■ RECORDS FOR THE EXERCISE:

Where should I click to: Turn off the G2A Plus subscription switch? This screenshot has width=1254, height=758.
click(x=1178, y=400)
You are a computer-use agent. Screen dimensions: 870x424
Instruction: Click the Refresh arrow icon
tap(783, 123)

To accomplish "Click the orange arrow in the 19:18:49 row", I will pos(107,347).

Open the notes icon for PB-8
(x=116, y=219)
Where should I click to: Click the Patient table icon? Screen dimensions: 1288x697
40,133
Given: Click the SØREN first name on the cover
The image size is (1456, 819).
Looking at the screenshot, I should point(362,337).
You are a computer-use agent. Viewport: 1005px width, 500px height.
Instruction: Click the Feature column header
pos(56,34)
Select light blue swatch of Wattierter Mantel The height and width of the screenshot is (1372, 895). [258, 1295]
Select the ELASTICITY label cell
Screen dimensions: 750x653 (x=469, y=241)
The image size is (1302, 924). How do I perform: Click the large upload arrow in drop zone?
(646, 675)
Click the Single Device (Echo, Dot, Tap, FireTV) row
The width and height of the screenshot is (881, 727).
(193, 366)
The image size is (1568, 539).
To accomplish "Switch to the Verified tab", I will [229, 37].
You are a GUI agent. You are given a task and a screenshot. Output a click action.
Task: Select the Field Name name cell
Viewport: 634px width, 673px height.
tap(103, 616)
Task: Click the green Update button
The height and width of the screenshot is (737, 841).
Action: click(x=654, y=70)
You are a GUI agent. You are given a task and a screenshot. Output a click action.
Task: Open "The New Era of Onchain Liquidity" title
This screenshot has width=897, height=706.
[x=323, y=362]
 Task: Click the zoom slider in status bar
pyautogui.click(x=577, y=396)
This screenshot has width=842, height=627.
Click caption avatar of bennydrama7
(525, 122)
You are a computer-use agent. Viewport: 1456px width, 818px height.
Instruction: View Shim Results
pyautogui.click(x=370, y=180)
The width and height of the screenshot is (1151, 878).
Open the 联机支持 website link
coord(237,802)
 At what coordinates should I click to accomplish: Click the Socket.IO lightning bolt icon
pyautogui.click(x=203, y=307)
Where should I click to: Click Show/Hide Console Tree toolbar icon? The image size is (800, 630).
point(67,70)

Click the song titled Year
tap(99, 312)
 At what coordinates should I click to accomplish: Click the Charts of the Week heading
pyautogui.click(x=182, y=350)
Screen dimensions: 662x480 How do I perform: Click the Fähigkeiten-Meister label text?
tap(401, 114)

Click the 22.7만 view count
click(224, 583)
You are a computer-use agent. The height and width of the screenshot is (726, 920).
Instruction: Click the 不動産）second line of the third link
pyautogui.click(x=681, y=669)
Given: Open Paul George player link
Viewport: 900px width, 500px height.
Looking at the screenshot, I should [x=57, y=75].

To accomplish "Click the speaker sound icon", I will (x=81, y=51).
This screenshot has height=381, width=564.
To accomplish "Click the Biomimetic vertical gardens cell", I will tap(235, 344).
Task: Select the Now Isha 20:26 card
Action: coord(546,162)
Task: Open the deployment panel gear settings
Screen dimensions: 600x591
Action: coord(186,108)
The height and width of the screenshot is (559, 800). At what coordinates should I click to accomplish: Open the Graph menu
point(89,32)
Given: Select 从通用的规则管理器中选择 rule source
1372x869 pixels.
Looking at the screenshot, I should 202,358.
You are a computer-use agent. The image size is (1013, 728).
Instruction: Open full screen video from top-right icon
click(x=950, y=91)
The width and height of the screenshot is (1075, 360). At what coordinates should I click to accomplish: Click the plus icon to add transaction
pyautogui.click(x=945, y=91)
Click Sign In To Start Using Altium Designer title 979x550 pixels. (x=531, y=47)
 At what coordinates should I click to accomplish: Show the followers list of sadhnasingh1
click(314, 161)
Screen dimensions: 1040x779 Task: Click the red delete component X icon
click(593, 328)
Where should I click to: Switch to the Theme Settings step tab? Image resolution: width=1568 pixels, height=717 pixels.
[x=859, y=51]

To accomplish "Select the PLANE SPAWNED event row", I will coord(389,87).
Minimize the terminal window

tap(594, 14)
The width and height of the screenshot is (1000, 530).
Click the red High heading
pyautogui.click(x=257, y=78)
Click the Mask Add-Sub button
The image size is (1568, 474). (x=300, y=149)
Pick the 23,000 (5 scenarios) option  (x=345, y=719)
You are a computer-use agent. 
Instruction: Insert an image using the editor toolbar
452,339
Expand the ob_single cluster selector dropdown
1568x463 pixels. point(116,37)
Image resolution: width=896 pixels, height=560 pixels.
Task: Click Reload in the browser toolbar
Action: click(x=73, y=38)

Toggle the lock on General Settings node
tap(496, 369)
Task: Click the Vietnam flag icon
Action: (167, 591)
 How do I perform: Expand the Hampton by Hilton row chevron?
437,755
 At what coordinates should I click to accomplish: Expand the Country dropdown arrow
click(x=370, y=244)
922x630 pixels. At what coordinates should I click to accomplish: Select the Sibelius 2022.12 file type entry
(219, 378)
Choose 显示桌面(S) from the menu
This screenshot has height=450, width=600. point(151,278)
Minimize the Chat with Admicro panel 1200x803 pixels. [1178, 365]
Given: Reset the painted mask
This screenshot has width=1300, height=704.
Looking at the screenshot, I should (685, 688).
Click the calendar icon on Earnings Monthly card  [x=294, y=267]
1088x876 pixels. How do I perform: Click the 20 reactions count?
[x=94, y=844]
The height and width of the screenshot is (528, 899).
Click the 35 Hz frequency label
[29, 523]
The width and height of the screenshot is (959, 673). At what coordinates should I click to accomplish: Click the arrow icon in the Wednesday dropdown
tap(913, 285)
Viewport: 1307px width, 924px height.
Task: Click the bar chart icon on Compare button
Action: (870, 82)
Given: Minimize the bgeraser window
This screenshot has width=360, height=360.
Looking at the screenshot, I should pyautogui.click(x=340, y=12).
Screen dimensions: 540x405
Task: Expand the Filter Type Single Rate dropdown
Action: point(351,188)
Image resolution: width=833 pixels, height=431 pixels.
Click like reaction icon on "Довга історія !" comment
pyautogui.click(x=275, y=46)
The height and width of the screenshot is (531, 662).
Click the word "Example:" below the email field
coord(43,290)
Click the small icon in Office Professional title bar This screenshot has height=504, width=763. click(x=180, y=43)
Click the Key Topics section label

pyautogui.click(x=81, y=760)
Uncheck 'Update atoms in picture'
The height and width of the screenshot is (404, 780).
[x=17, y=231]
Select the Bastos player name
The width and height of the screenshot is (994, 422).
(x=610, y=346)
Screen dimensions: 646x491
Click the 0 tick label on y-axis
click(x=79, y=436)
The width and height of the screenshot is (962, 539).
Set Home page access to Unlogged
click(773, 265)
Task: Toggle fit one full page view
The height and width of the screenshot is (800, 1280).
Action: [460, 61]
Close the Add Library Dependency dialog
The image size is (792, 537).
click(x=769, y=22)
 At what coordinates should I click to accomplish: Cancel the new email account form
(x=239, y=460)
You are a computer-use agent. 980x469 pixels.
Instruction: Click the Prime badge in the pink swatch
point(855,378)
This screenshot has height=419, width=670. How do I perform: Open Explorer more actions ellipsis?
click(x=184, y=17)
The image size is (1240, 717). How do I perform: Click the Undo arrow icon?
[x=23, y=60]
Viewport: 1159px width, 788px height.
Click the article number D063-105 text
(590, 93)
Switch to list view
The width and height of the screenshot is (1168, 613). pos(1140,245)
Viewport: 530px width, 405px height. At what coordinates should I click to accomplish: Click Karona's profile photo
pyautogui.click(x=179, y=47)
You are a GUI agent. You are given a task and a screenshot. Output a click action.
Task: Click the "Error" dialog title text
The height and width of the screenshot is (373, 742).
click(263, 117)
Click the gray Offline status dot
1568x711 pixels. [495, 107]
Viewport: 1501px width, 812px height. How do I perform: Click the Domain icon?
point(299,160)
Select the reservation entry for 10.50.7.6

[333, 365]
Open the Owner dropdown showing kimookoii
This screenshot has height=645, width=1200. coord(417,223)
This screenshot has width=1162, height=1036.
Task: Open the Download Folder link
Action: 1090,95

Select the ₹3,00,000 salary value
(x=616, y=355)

■ WORK TO BE COMPLETED: What is the number of lines above that contain "dialog"? Reply with that number only.

■ TASK SOLUTION: 2